Não estou dizendo que a primeira dificuldade já justifica uma mudança. A escola também é espaço de conflito, de frustração e de convivência com o diferente. Mas há um abismo entre enfrentar os desafios de crescer e resistir diariamente em um lugar que nos ignora, nos cala ou nos adoece.

Nem sempre a escola vai perceber o que está acontecendo. Às vezes, percebe e prefere não se envolver, espera a poeira baixar ou acredita que, em algum momento, a criança vai acabar se integrando. Ou até inverte a lógica: responsabiliza o aluno pela falta de pertencimento, a família pelo comportamento e segue funcionando como se tudo estivesse bem.

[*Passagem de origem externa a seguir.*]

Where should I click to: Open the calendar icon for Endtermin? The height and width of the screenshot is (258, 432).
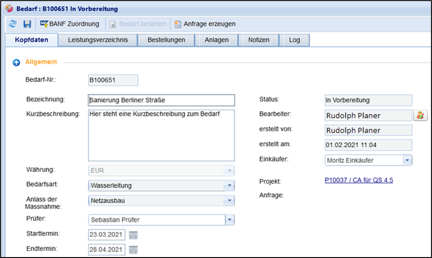pos(133,250)
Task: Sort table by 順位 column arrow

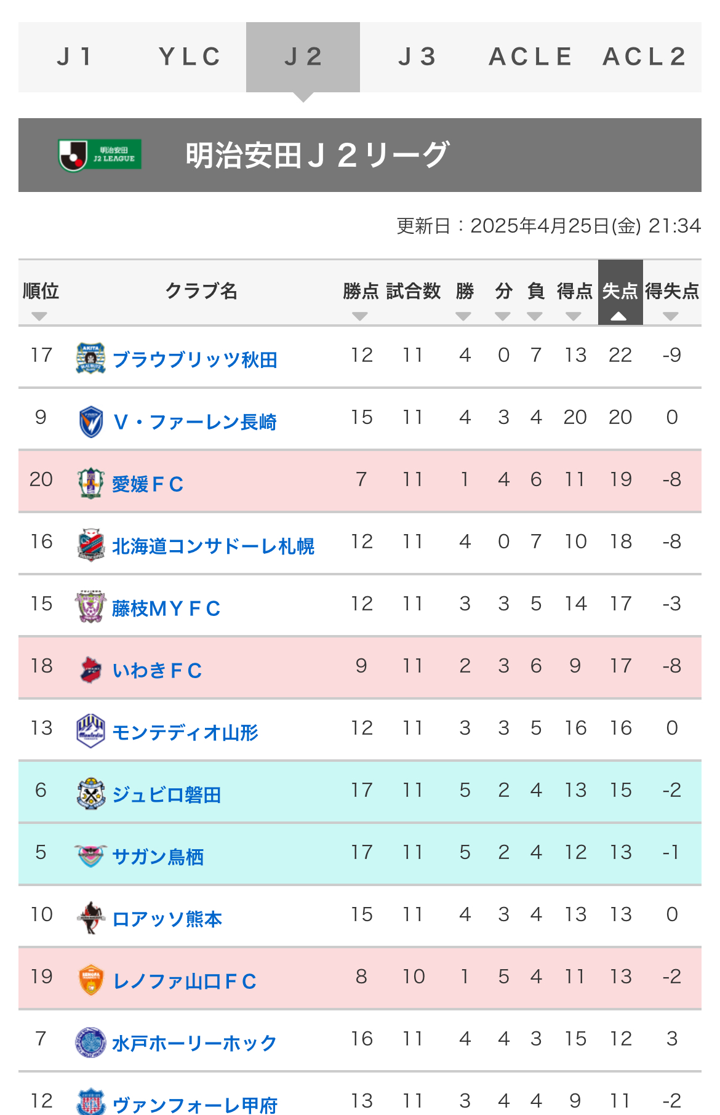Action: pyautogui.click(x=39, y=316)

Se você tem dúvidas sobre trocar o seu filho de escola, talvez essas perguntas ajudem:

1.Seu filho demonstra prazer em aprender, segurança nos relacionamentos e confiança nos adultos que o cercam?

A escola não deve ser apenas um espaço de ensino, mas de vínculo. Se a criança demonstra medo, desinteresse crônico ou insegurança com professores e colegas, isso é um sinal importante. Não se trata só de notas, mas da relação emocional com o ambiente.

2.Vocês conseguem conversar com a escola com escuta e respeito mútuo ou tudo vira defesa e justificativa?

Famílias não deveriam ser tratadas como “invasivas” por querer entender o que está acontecendo. Quando a escola recebe críticas com resistência, minimiza queixas ou inverte responsabilidades, é difícil construir uma parceria de confiança.

3. A escola cuida dos funcionários ou sua equipe está visivelmente exausta e distante?

Uma equipe pedagógica sobrecarregada dificilmente consegue oferecer escuta, mediação de conflitos ou acolhimento às crianças. O clima institucional afeta diretamente a qualidade das relações e do cuidado com os alunos.

4. Os valores da escola ainda fazem sentido para vocês ou algo mudou nesse percurso?
Às vezes, a escola é ótima — mas não é mais a escola ideal para o momento da sua família. Mudamos com o tempo. Uma escolha que fez sentido quando a criança tinha três anos pode não funcionar quando ela tem oito.

5. Seu filho tem adoecido mais, somatizado, regredido ou demonstrado sinais de apatia ou irritabilidade desde o início das aulas?

Crianças se expressam pelo corpo e pelo comportamento. Dores de cabeça constantes, enjoos, birras, falta de apetite, sono desregulado ou mudanças abruptas de humor podem ser formas inconscientes de dizer que algo não vai bem na rotina escolar.

Pode ser só uma fase, sim. Mas também pode ser o corpo e, sobretudo, a mente de uma criança tentando dizer que já passou dos limites.

Escolher uma nova escola pode ser delicado e, infelizmente, nem sempre é acessível ou prático. Mas pode ser o respiro que faltava: um espaço de renovação, novos vínculos, outra escuta, novos amigos, um recomeço real.

Não existe escola perfeita. Existe coerência, respeito e segurança.

A melhor escola para o seu filho não é aquela que tem os melhores resultados, a aula de marcenaria, os filhos dos seus amigos matriculados lá ou aquela em que você sempre quis estudar. A melhor escola para o seu filho é aquela que acolhe, estimula e faz feliz esse ser único e original que você cria e que ainda depende das suas decisões para encontrar o próprio caminho.